#### [Data for the task]
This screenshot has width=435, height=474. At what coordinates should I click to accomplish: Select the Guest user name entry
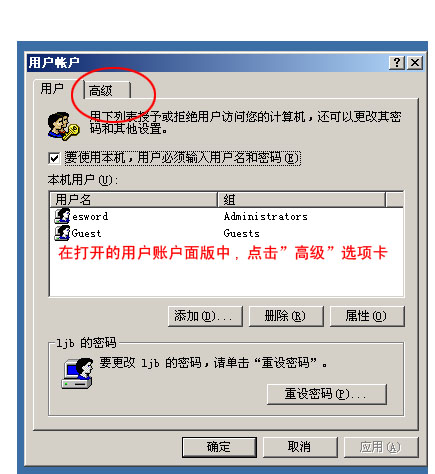86,233
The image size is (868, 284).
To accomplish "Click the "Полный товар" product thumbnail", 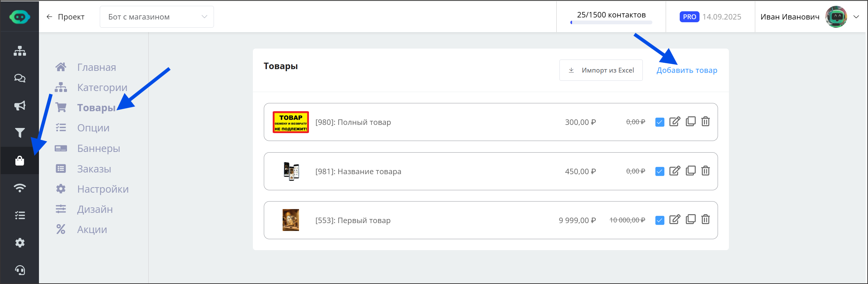I will pos(291,122).
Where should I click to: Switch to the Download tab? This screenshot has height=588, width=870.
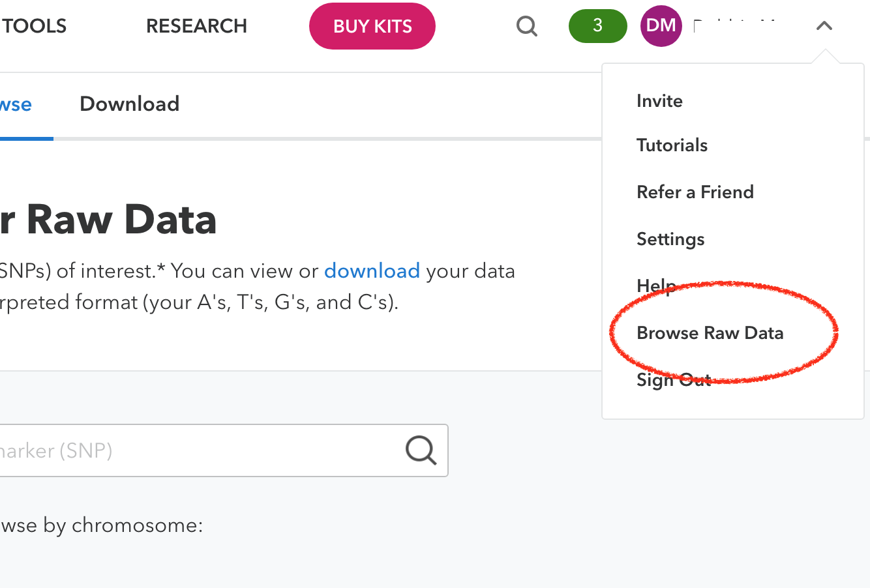click(129, 104)
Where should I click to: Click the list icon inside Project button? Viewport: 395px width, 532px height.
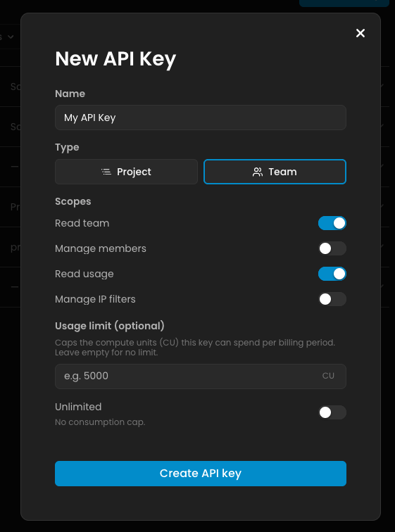106,172
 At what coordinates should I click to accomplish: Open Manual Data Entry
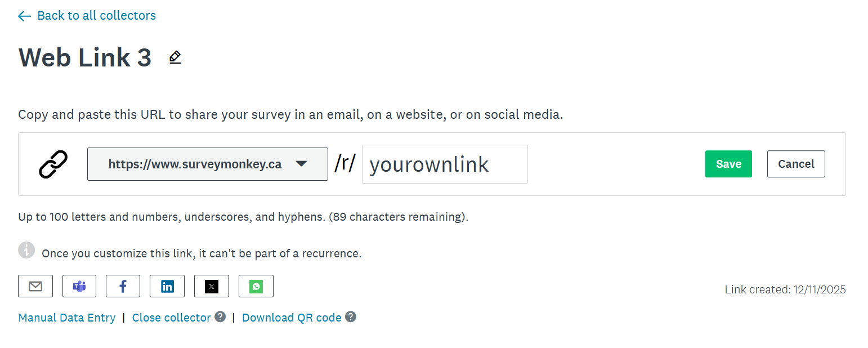[67, 318]
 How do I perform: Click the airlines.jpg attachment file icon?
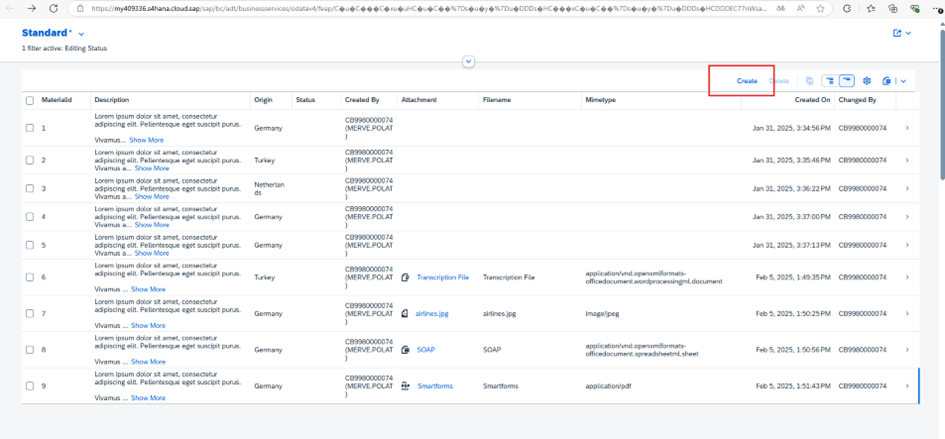405,313
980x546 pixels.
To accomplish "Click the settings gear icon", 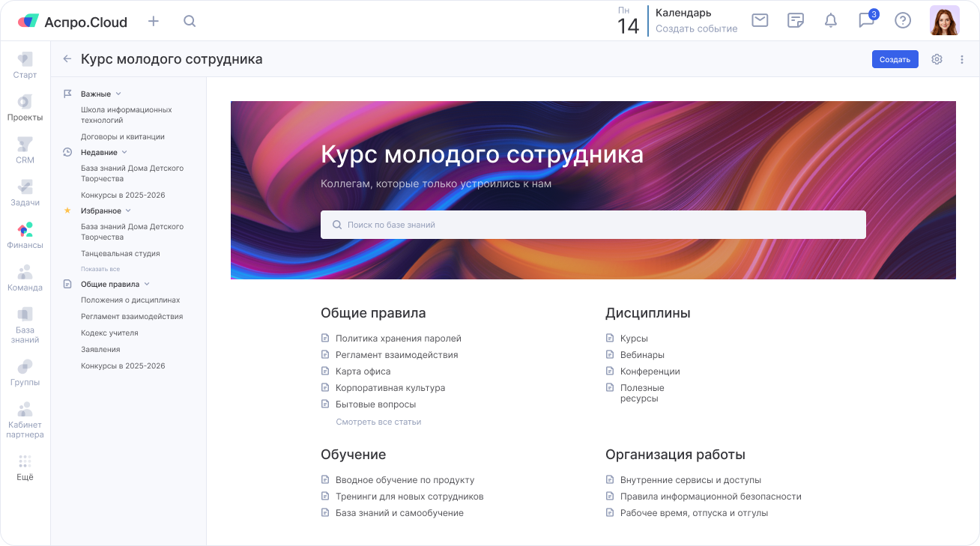I will click(937, 59).
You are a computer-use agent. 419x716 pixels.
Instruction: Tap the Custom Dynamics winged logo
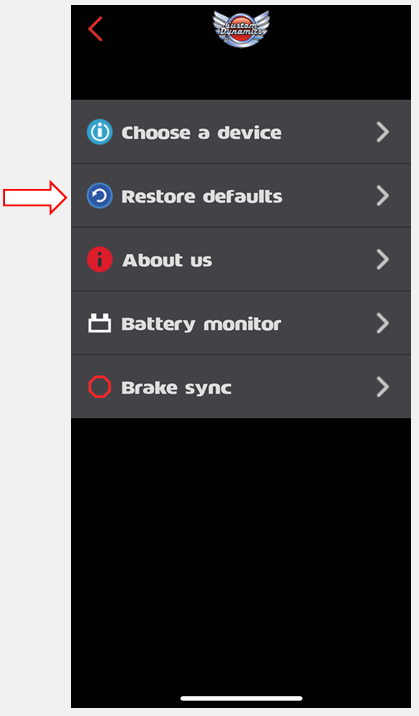tap(241, 29)
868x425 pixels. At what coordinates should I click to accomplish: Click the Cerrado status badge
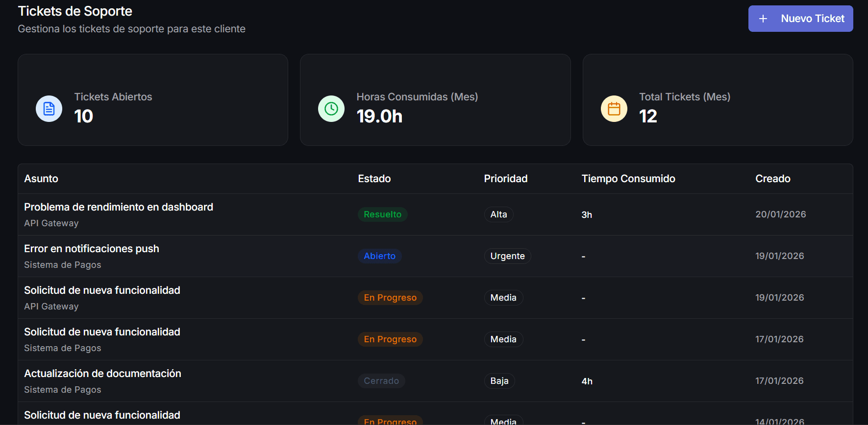pos(381,381)
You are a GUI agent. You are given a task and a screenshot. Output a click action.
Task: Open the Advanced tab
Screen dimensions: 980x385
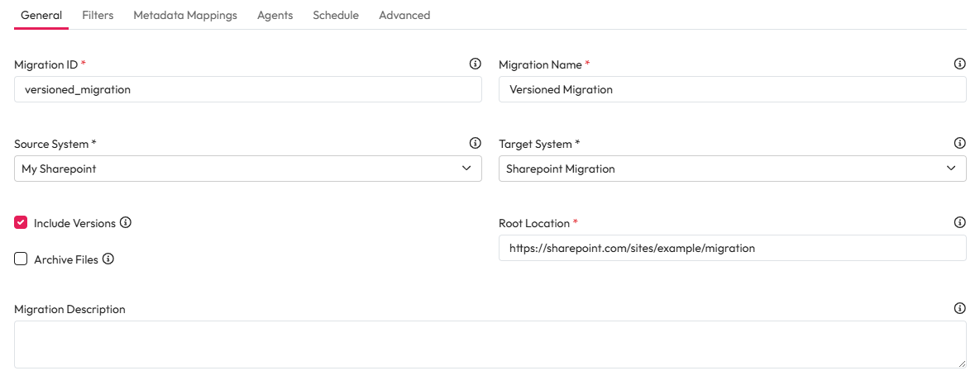(x=404, y=15)
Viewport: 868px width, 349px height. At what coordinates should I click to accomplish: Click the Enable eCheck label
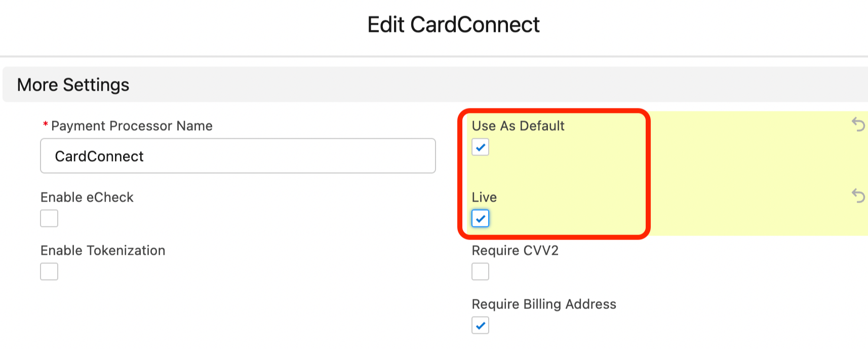click(x=87, y=198)
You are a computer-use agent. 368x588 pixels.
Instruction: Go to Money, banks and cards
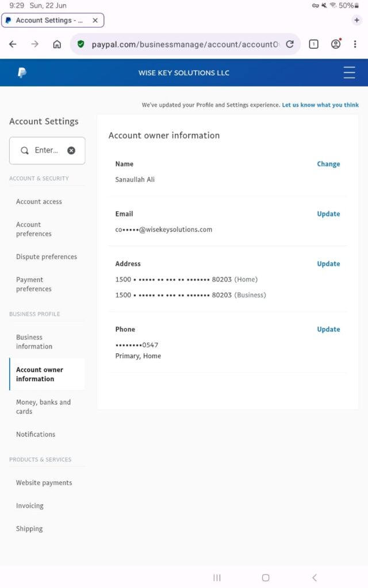click(43, 407)
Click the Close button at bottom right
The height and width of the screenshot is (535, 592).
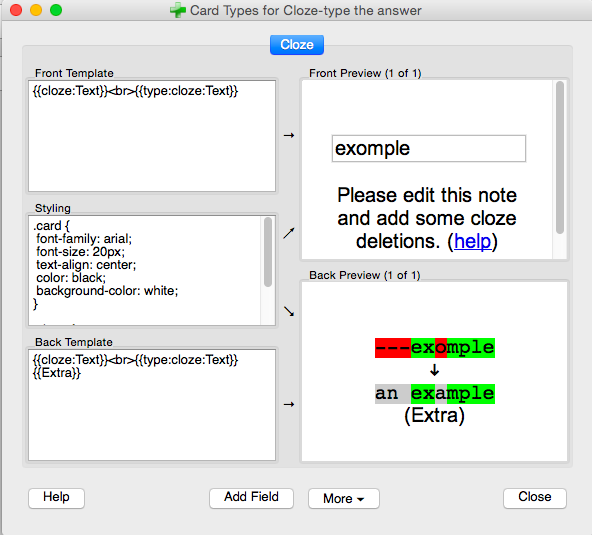[535, 498]
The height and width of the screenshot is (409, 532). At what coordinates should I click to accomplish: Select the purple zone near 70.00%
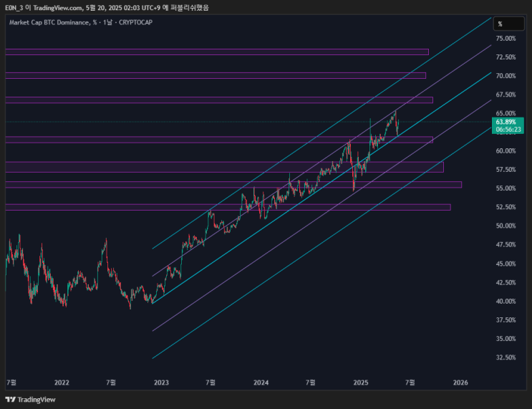pos(216,75)
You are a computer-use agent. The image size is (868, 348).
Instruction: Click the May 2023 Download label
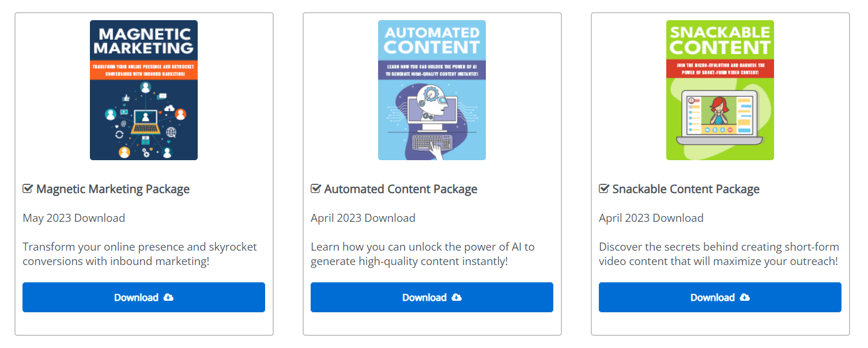pos(74,218)
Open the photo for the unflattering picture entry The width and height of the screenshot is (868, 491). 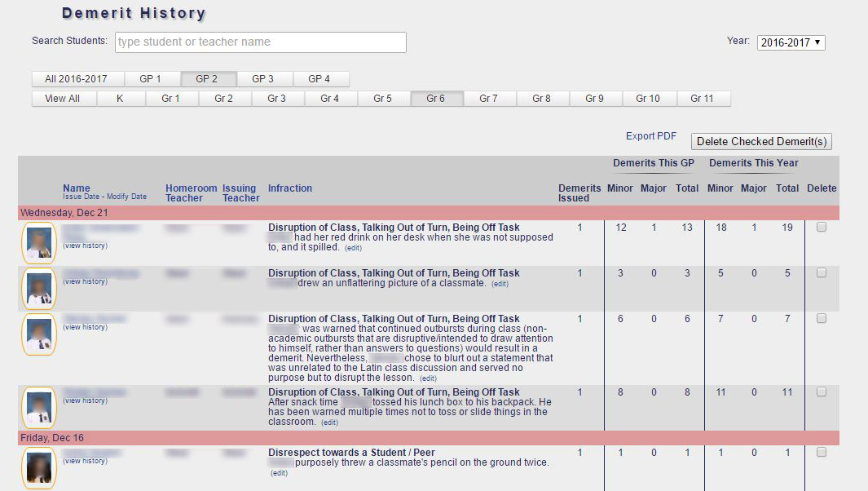pos(39,288)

#### [Task instructions]
Return, from the material above, each line holding the string "computer".

#### [Problem solution]
You are a computer-use agent. 419x716 pixels.
You are a computer-use agent. 368x588 pixels.
You are a computer-use agent. The image size is (868, 348).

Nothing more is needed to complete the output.